EXERCISE OBJECTIVE
An exact, complete copy of the lines below is the expected answer.

#### DATA SHOWN

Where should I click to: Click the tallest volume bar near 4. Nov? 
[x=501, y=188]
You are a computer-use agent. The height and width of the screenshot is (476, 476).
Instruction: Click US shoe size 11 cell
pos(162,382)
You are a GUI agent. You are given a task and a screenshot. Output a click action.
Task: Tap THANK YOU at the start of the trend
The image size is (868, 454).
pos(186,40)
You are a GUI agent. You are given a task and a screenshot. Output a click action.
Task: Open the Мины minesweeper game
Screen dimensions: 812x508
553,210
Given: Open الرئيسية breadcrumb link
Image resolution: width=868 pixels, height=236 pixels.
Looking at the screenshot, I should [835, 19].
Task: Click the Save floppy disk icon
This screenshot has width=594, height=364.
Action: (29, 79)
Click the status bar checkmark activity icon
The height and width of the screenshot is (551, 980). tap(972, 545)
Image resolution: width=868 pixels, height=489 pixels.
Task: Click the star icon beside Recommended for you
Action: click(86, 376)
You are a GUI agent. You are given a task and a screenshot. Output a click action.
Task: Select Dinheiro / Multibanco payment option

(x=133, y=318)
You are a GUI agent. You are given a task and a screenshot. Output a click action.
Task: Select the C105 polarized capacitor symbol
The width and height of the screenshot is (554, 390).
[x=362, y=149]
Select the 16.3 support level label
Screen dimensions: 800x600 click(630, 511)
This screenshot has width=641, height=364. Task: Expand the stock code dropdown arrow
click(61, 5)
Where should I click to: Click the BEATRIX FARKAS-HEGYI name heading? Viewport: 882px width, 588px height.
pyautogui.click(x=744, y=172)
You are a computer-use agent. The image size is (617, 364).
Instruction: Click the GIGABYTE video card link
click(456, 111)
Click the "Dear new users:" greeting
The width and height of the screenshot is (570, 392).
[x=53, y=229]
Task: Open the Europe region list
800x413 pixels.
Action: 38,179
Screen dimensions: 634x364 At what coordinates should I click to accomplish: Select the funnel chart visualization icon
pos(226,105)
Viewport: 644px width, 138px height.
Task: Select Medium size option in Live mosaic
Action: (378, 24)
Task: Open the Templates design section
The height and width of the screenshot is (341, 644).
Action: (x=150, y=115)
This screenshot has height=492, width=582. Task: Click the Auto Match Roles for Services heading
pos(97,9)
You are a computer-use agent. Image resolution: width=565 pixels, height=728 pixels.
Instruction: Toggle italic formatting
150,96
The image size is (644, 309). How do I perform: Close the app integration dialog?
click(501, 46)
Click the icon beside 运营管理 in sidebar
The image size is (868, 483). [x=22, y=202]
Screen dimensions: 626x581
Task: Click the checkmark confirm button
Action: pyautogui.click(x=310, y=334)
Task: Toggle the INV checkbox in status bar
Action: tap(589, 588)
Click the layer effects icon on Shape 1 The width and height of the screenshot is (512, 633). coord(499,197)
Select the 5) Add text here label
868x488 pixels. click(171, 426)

########

ANSWER TO THE EXERCISE
Where should I click to: Click the tallest volume bar near 4. Nov? 
[x=501, y=188]
You are a computer-use agent. The height and width of the screenshot is (476, 476).
Instruction: Click US shoe size 11 cell
pos(162,382)
You are a GUI agent. You are given a task and a screenshot. Output a click action.
Task: Tap THANK YOU at the start of the trend
The image size is (868, 454).
pos(186,40)
You are a GUI agent. You are given a task and a screenshot. Output a click action.
Task: Open the Мины minesweeper game
Screen dimensions: 812x508
553,210
Given: Open الرئيسية breadcrumb link
Image resolution: width=868 pixels, height=236 pixels.
Looking at the screenshot, I should [835, 19].
Task: Click the Save floppy disk icon
This screenshot has width=594, height=364.
Action: (29, 79)
Click the status bar checkmark activity icon
The height and width of the screenshot is (551, 980). tap(972, 545)
Image resolution: width=868 pixels, height=489 pixels.
Task: Click the star icon beside Recommended for you
Action: click(86, 376)
You are a GUI agent. You are given a task and a screenshot. Output a click action.
Task: Select Dinheiro / Multibanco payment option

(x=133, y=318)
You are a GUI agent. You are given a task and a screenshot. Output a click action.
Task: Select the C105 polarized capacitor symbol
The width and height of the screenshot is (554, 390).
[x=362, y=149]
Select the 16.3 support level label
Screen dimensions: 800x600 click(630, 511)
This screenshot has width=641, height=364. Task: Expand the stock code dropdown arrow
click(61, 5)
Where should I click to: Click the BEATRIX FARKAS-HEGYI name heading? Viewport: 882px width, 588px height.
pyautogui.click(x=744, y=172)
You are a computer-use agent. The image size is (617, 364).
Instruction: Click the GIGABYTE video card link
click(456, 111)
Click the "Dear new users:" greeting
The width and height of the screenshot is (570, 392).
[x=53, y=229]
Task: Open the Europe region list
800x413 pixels.
Action: 38,179
Screen dimensions: 634x364 At what coordinates should I click to accomplish: Select the funnel chart visualization icon
pos(226,105)
Viewport: 644px width, 138px height.
Task: Select Medium size option in Live mosaic
Action: (378, 24)
Task: Open the Templates design section
The height and width of the screenshot is (341, 644).
Action: (x=150, y=115)
This screenshot has height=492, width=582. Task: Click the Auto Match Roles for Services heading
pos(97,9)
You are a computer-use agent. Image resolution: width=565 pixels, height=728 pixels.
Instruction: Toggle italic formatting
150,96
The image size is (644, 309). How do I perform: Close the app integration dialog?
click(501, 46)
Click the icon beside 运营管理 in sidebar
The image size is (868, 483). [x=22, y=202]
Screen dimensions: 626x581
Task: Click the checkmark confirm button
Action: pyautogui.click(x=310, y=334)
Task: Toggle the INV checkbox in status bar
Action: tap(589, 588)
Click the layer effects icon on Shape 1 The width and height of the screenshot is (512, 633). coord(499,197)
Select the 5) Add text here label
868x488 pixels. click(171, 426)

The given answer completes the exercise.